Bölüm 46

6.1K 794 3K
                                    

Merhabalar,
Normalde bölümü yarın atacaktık ama planda ufak tefek değişiklikler oldu. Öncelikle şunu belirterek başlayalım; 47. Bölüm de hazır, yani yazdık. Bu bölümün oyu '500' olduğu an, yeni bölüm gelecek. Bu tarz kesin sözler verdiğimizde bize güvenebilirsiniz. ♥️♥️
Yorumlarınızı boooolca görmek istiyoruz :)
Siz en kıymetli bxg okuyucularındansınız, iyi ki varsınız 🥰

Lera'nın Anlatımından
'Seni seviyorum çünkü bütün evren sana ulaşmam için işbirliği yaptı.'
-Paulo Coelho

Yaşamı boyunca, kelimelerle arası iyi olmuş biriydim. Onlarcasını bir araya getirir, ne anlama gelirse gelsinler dur durak bilmeden konuşurdum. Çünkü bana göre konuşmak yaşam demekti. Ne kadar konuşursan, ne kadar kendini anlatırsan o kadar yaşama dahil olurdun. Her kelimenin bir anlamı, ortaya çıkan her cümlenin de yaşanmışlıklara dayanan hisleri vardı.

Tıpkı az önce duyduğum cümle gibi.

Karnındaki ve sen, burada çürüyüp gideceksiniz.

Altı kelimeden oluşuyordu ama hisleri vardı, fiiline rağmen yeni bir yaşamın da haberini veriyordu.

Sertçe kapanan kapıya gözlerimi dikmiş, öylece düşünüyordum. Yakın da olsa geçmişi düşünmek ve hatırlamak; tek yaptığım buydu.

Benim yapmaktan pek hoşlandığım bir aktivite değildi doğrusu, yine de şimdinin anlam kazanması için geçmişe ihtiyaç duyuyordum.

Zihnim büyük bir berraklıkla, az önceki cümlenin doğruluğunu kanıtlamak istercesine harekete geçmişti. Beynim, bana en yakın zaman diliminden başlayarak yola çıktığında, ilk durağı da yarım saat önce büyük bir iştahla yediğim yemekler olmuştu. Her zamankini ikiye, belki de üçe katlayan bu iştahımın bir sebebi olmalıydı.
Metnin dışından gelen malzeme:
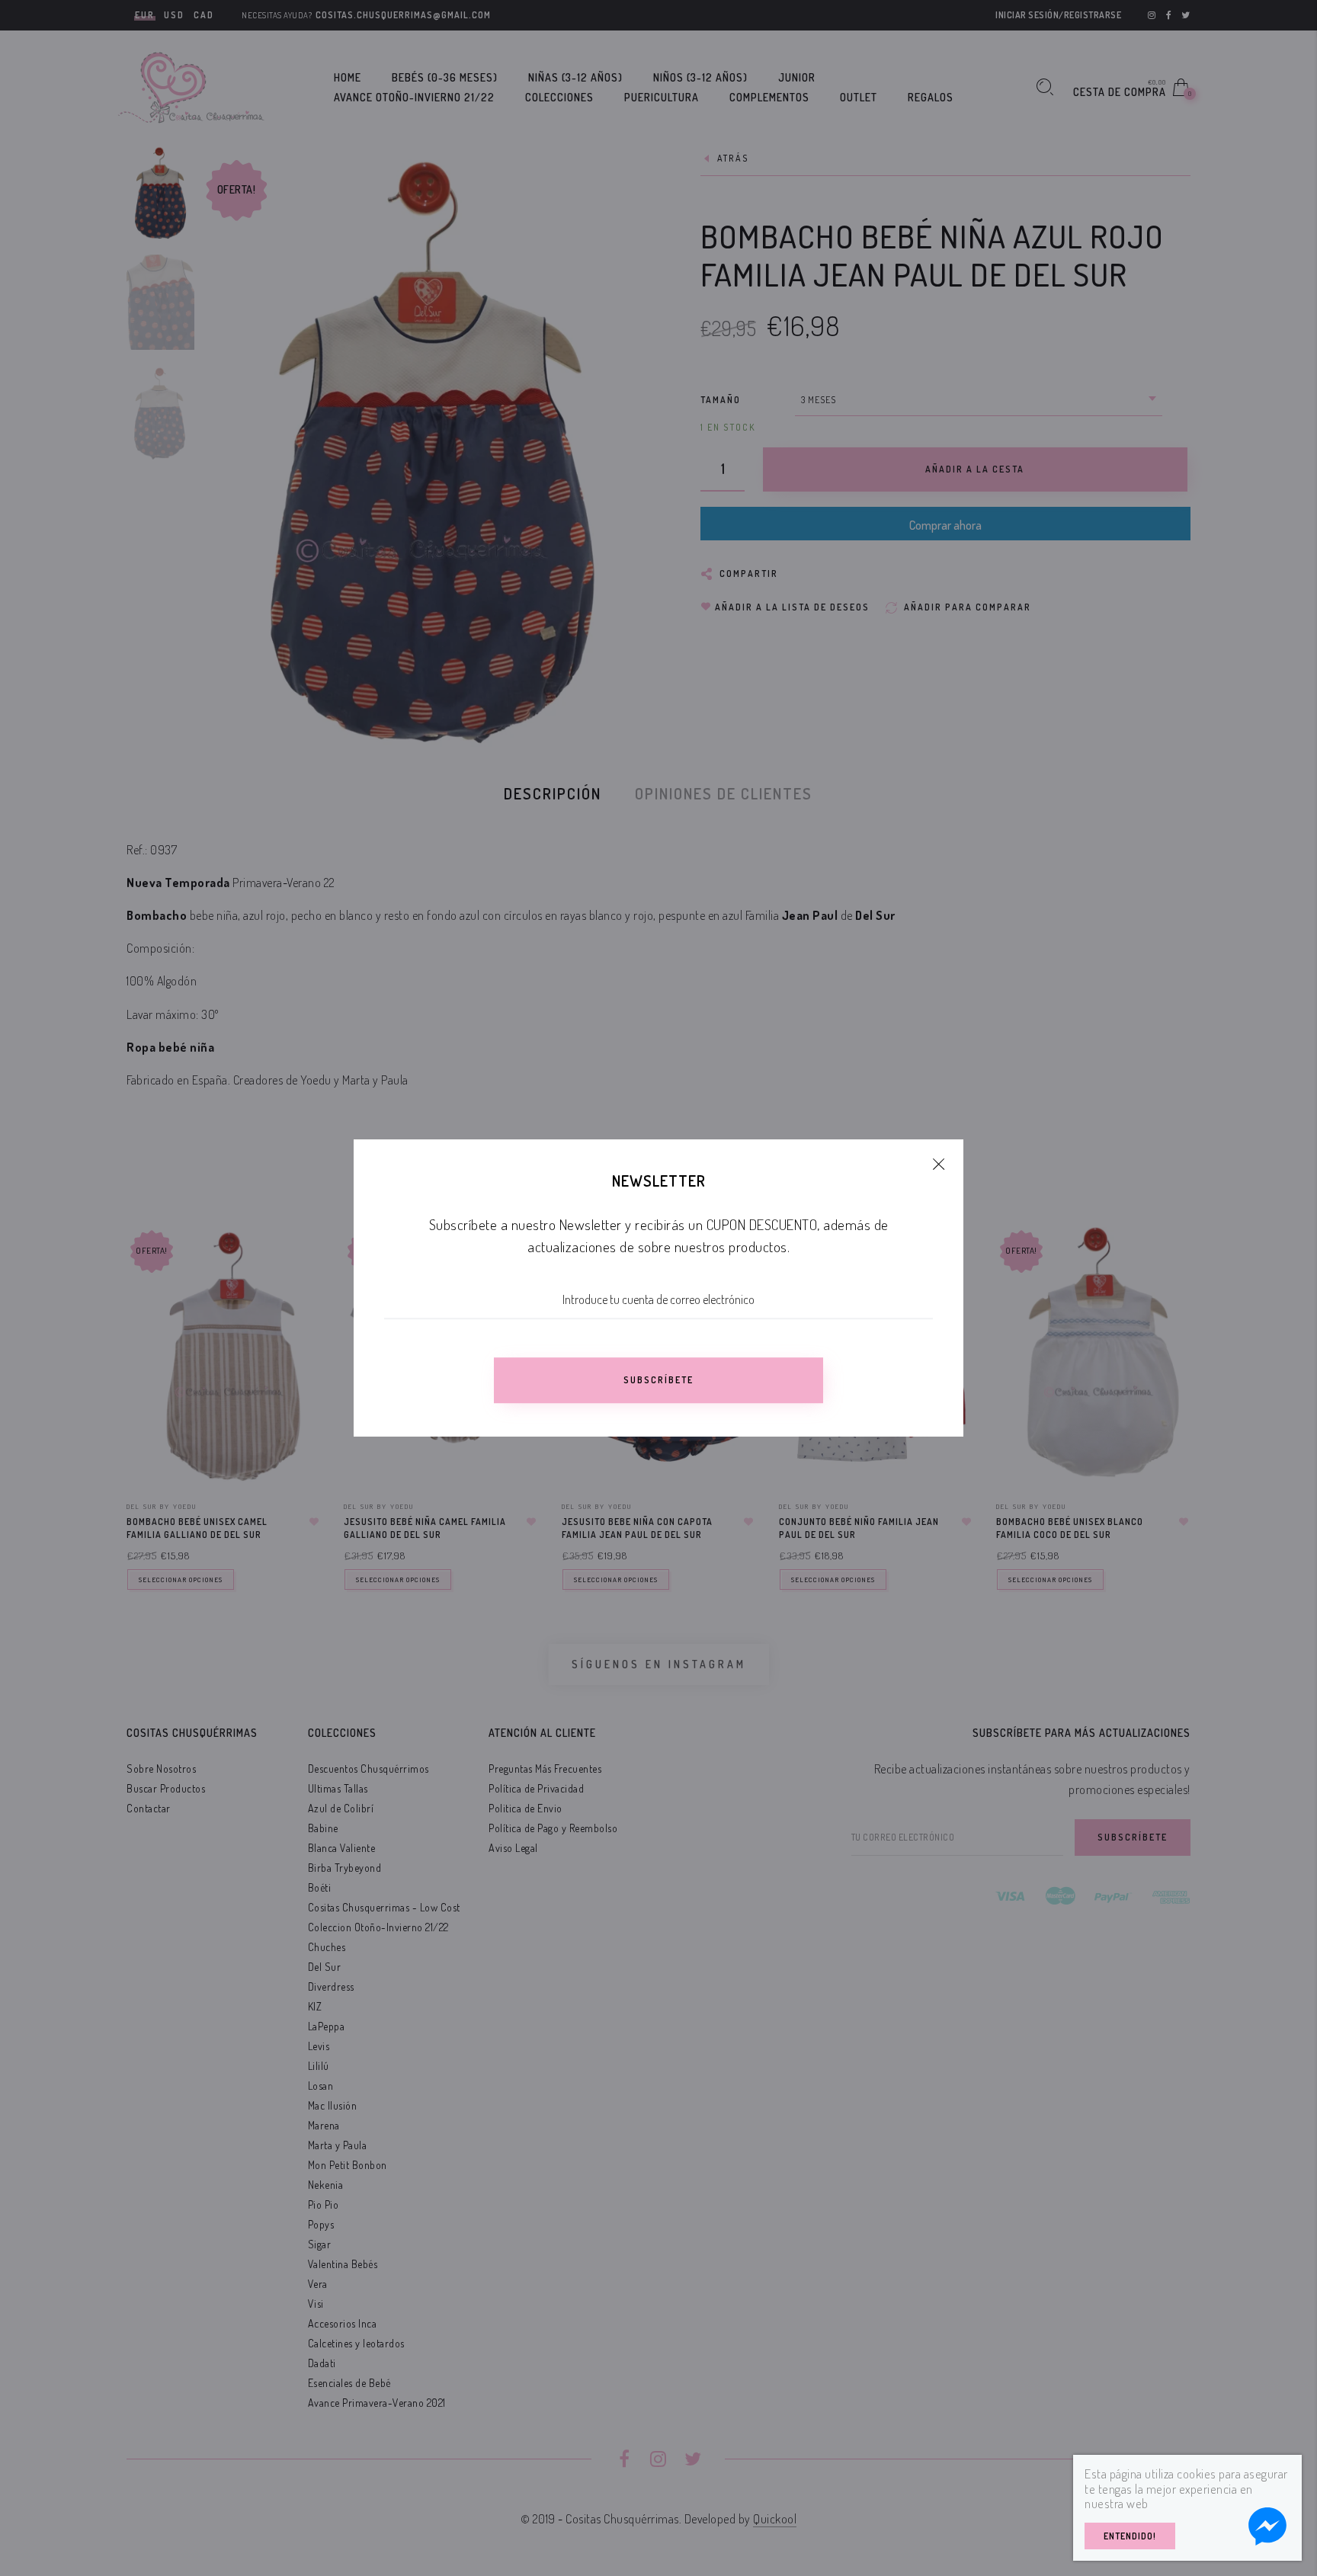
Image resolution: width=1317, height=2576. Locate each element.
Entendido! (1130, 2536)
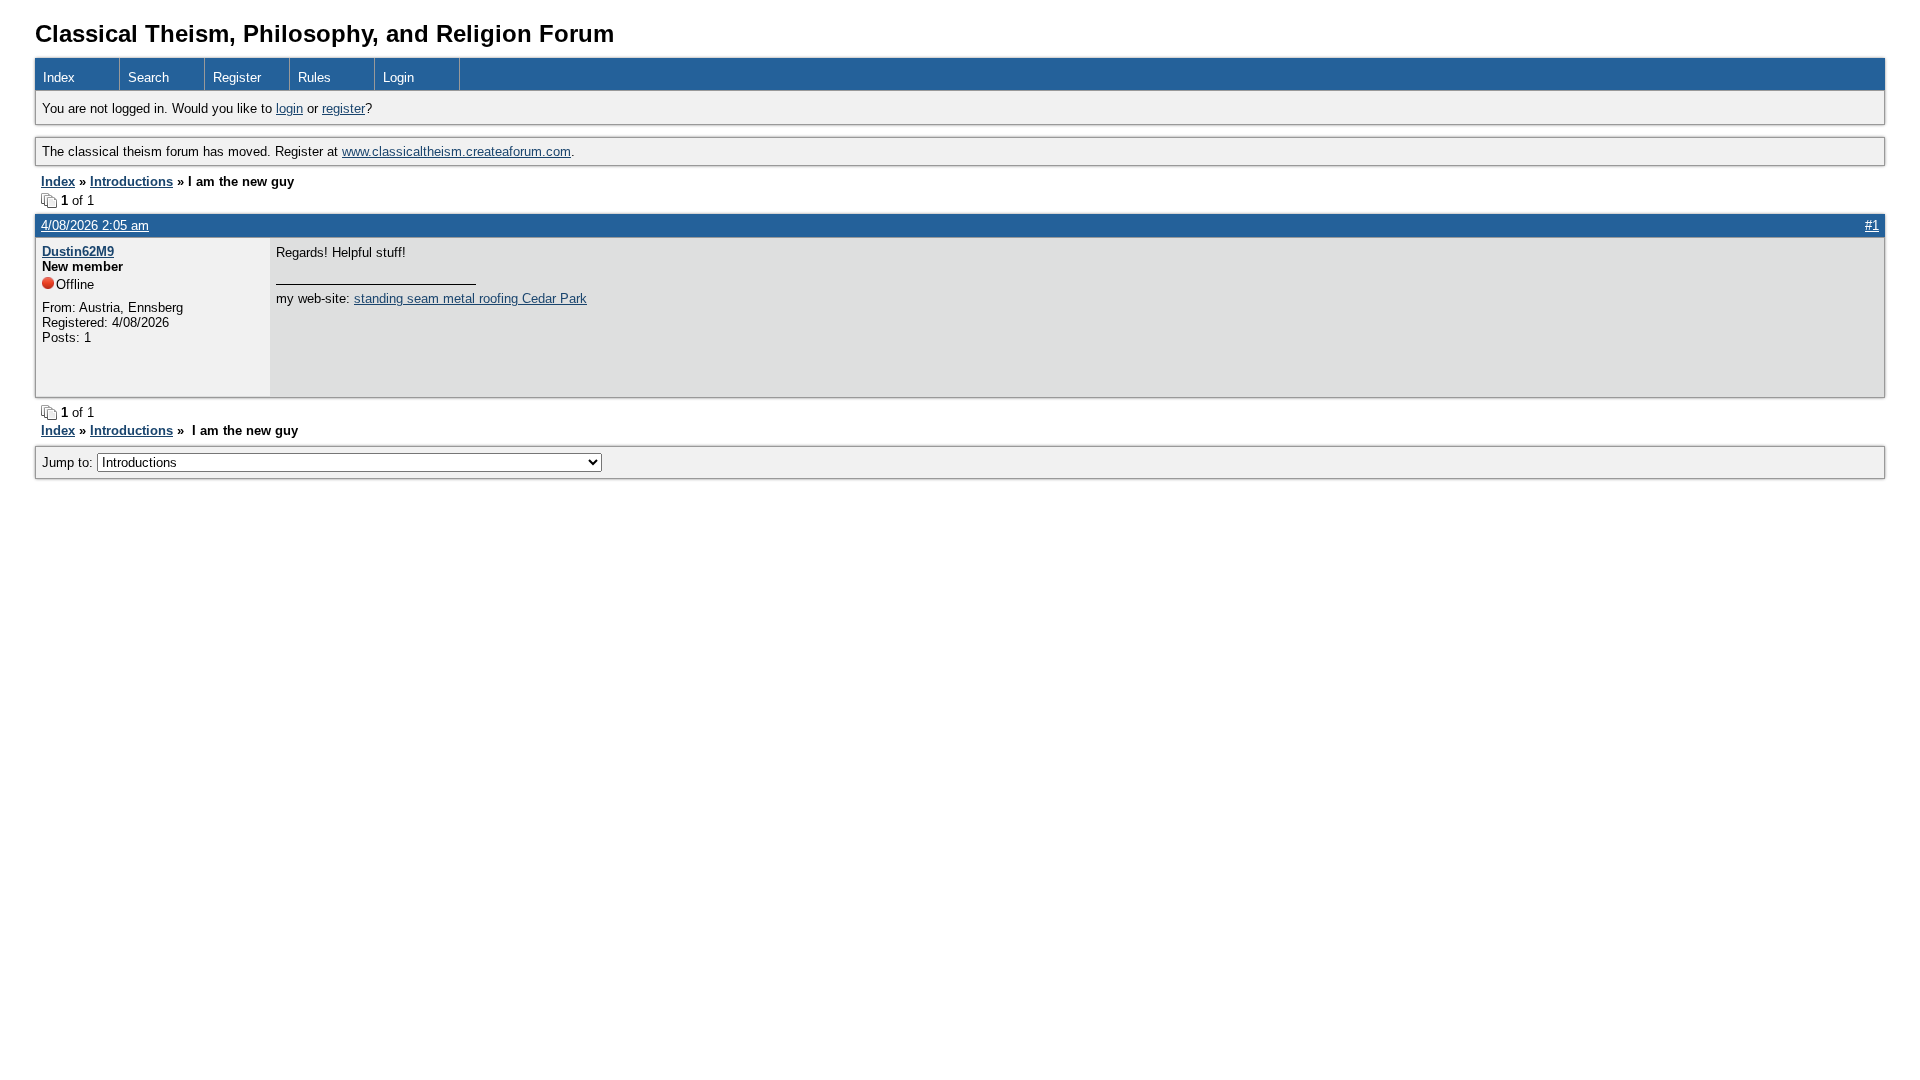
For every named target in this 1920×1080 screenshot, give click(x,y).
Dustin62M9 (78, 251)
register (343, 108)
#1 (1872, 225)
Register (237, 77)
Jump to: (69, 462)
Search (148, 77)
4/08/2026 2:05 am (95, 225)
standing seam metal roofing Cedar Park (470, 298)
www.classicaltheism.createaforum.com (456, 151)
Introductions (131, 181)
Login (398, 77)
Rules (314, 77)
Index (59, 77)
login (289, 108)
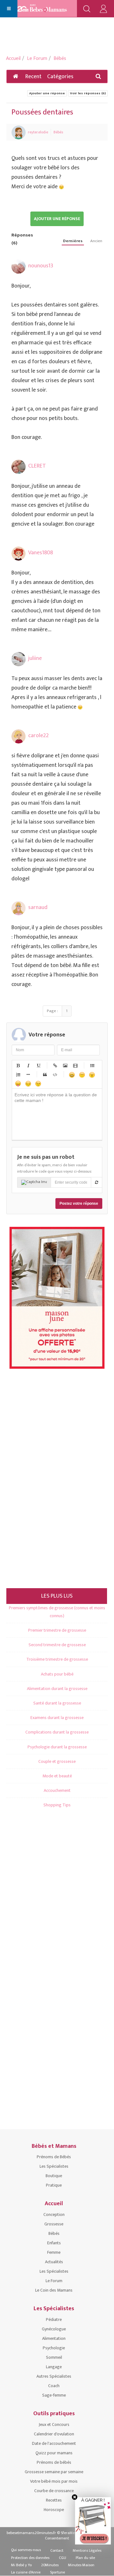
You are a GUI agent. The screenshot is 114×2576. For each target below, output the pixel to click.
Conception (54, 2214)
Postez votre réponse (79, 1203)
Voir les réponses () (88, 93)
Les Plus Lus (57, 1596)
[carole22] (18, 736)
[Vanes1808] (18, 553)
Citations (44, 1074)
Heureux (71, 1074)
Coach (54, 2385)
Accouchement (57, 1790)
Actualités (54, 2261)
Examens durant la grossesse (57, 1717)
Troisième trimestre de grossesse (57, 1659)
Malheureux (28, 1083)
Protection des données (30, 2558)
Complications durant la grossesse (57, 1732)
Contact (56, 2550)
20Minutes (50, 2565)
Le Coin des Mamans (54, 2290)
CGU (62, 2558)
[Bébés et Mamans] (48, 9)
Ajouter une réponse (47, 93)
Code (55, 1074)
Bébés (60, 58)
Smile (82, 1074)
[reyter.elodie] (18, 132)
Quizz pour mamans (54, 2453)
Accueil (13, 58)
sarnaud (38, 907)
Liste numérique (18, 1074)
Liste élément (28, 1074)
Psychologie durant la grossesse (57, 1747)
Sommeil (54, 2357)
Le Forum (37, 58)
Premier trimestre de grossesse (57, 1630)
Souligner (38, 1065)
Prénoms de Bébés (54, 2156)
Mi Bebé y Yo (21, 2565)
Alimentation (54, 2338)
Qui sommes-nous (26, 2550)
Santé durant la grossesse (57, 1703)
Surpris (92, 1074)
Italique (28, 1065)
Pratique (54, 2185)
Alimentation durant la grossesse (57, 1688)
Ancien (96, 241)
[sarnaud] (18, 908)
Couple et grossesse (57, 1761)
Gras (18, 1065)
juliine (35, 658)
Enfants (54, 2243)
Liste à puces (92, 1065)
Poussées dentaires (42, 112)
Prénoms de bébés (54, 2462)
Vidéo (75, 1065)
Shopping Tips (57, 1805)
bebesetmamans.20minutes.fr (31, 2533)
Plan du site (85, 2558)
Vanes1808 (40, 552)
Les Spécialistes (54, 2166)
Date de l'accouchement (54, 2443)
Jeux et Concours (54, 2424)
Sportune (57, 2572)
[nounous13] (18, 266)
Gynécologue (54, 2329)
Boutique (54, 2175)
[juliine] (18, 659)
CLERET (37, 466)
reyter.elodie (38, 132)
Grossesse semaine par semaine (54, 2471)
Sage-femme (54, 2395)
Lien (55, 1065)
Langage (54, 2366)
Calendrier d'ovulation (54, 2434)
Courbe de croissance (54, 2490)
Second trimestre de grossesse (57, 1644)
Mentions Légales (87, 2550)
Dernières (73, 241)
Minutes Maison (81, 2565)
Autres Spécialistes (53, 2376)
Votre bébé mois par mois (54, 2481)
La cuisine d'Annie (26, 2572)
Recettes (54, 2500)
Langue (18, 1083)
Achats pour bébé (57, 1674)
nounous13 (40, 266)
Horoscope (54, 2509)
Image (65, 1065)
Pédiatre (54, 2319)
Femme (53, 2252)
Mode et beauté (57, 1776)
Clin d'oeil (38, 1083)
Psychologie (54, 2348)
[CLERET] (18, 467)
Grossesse (53, 2224)
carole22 (38, 735)
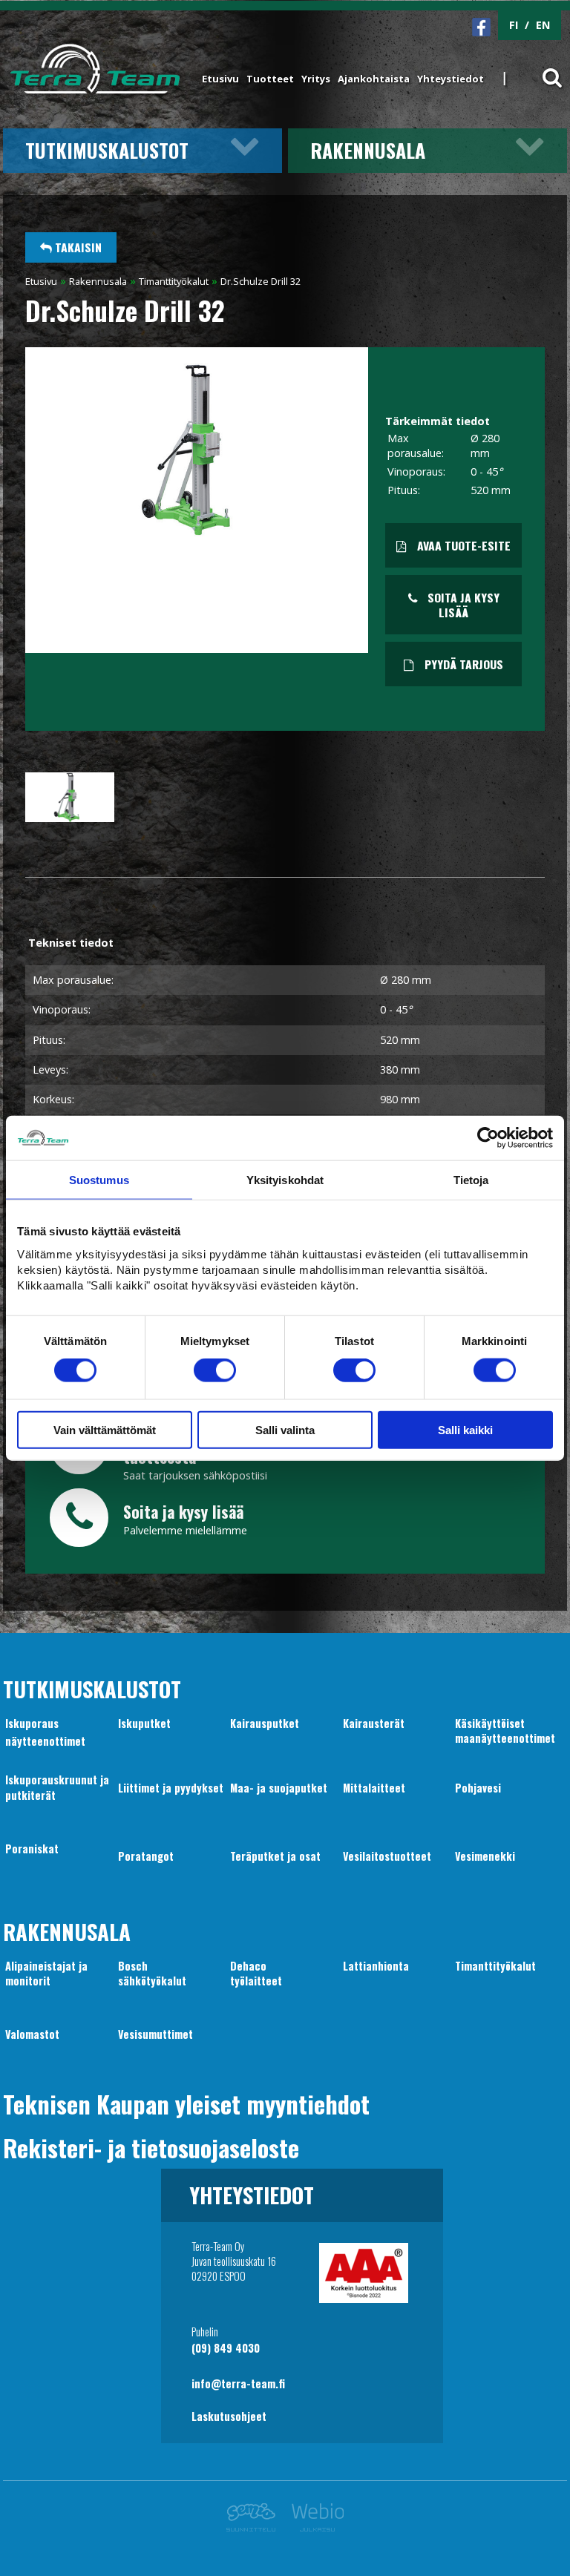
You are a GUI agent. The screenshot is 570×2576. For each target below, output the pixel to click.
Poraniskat (32, 1848)
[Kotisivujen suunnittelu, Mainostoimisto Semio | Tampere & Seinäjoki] (255, 2527)
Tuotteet (270, 78)
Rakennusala (367, 150)
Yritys (315, 78)
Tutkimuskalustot (107, 150)
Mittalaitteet (374, 1787)
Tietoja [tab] (471, 1180)
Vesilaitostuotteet (387, 1856)
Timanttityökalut (174, 281)
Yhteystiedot (450, 78)
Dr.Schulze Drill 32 (260, 281)
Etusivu (220, 78)
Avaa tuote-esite (462, 545)
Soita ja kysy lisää (462, 604)
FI (513, 25)
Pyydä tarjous (462, 664)
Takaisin (77, 247)
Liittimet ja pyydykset (170, 1787)
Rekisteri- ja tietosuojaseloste (151, 2147)
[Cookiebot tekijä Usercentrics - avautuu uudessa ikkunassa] (488, 1138)
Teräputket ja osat (275, 1856)
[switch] (215, 1370)
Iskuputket (144, 1723)
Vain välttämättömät (104, 1429)
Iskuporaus (32, 1723)
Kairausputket (264, 1723)
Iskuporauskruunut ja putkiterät (57, 1787)
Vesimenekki (485, 1856)
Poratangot (146, 1856)
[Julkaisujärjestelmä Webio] (314, 2527)
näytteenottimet (45, 1741)
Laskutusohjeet (228, 2416)
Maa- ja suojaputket (278, 1787)
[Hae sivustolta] (542, 69)
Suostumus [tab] (99, 1180)
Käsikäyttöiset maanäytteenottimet (505, 1730)
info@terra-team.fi (238, 2383)
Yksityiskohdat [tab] (285, 1180)
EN (543, 25)
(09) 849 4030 (225, 2348)
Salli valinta (285, 1429)
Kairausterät (373, 1723)
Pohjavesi (478, 1787)
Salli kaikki (465, 1429)
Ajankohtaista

Çok açtım diye düşündüm içimden, günlerce yemek yememiştim. Zihnime muhalefet olmamak elimde değildi.

Düşüncelerime meydan okuyan beynim tekrar yolculuğa çıktığında, bu sefer de kustuğum o anları hatırlattı bana, üşüdüğüm saniyeleri de peşinden sürüklemişti. Ben de yine kafamı iki yana sallamıştım; çünkü burnu koku alan her insan burada kusabilir, yeraltına mahkum edilmiş herkes de üşüyebilirdi.

'Peki ya ne zamandır regl olmuyorsun?' sesini duyar gibi oldum, bu soru karşısında biraz düşünmem gerekmişti.

Bir ay?

Hayır, hayır. Belki de bir buçuk ay? Ya da daha fazla?

Derin bir nefes aldım, henüz zihnimle aramdaki savaşı kaybetmiş değildim. Ben her ay düzenli regl olmazdım ki, şimdiye kadar gecikmelerin yaşandığı bir çok dönemim olmuştu.

Hem, yaşanan psikolojik ve fiziksel farklılıklar, reglin gününü değiştirebilirdi. Bilimsel olarak mümkündü bu. Eun Mi üniversite sınavlarına hazırlanırken üç ay boyunca hiç regl olmamış, doktora bile gitmişti.

'Ya sevişmeleriniz,' dedi zihnimdeki ses. 'Her seferinde korunuyor muydunuz?'

Kapıda takılı kalan gözlerimi yumdum, son sekslerimizin hiçbirinde böyle bir çabaya girmediğimizi fark etmem saniyelerimi dahi almamıştı. O an geldiğinde ikimiz de akışına bırakıyorduk, çözümü ise doğum kontrol haplarında buluyorduk.

'O hapları kullanmak yeterli mi?' diye taptaze bir soru daha duyduğumda, düşük bir ihtimal de olsa bunun yaşanabileceğini biliyordum. Biliyordum ama ben hep bir bebeğim olsun istiyordum.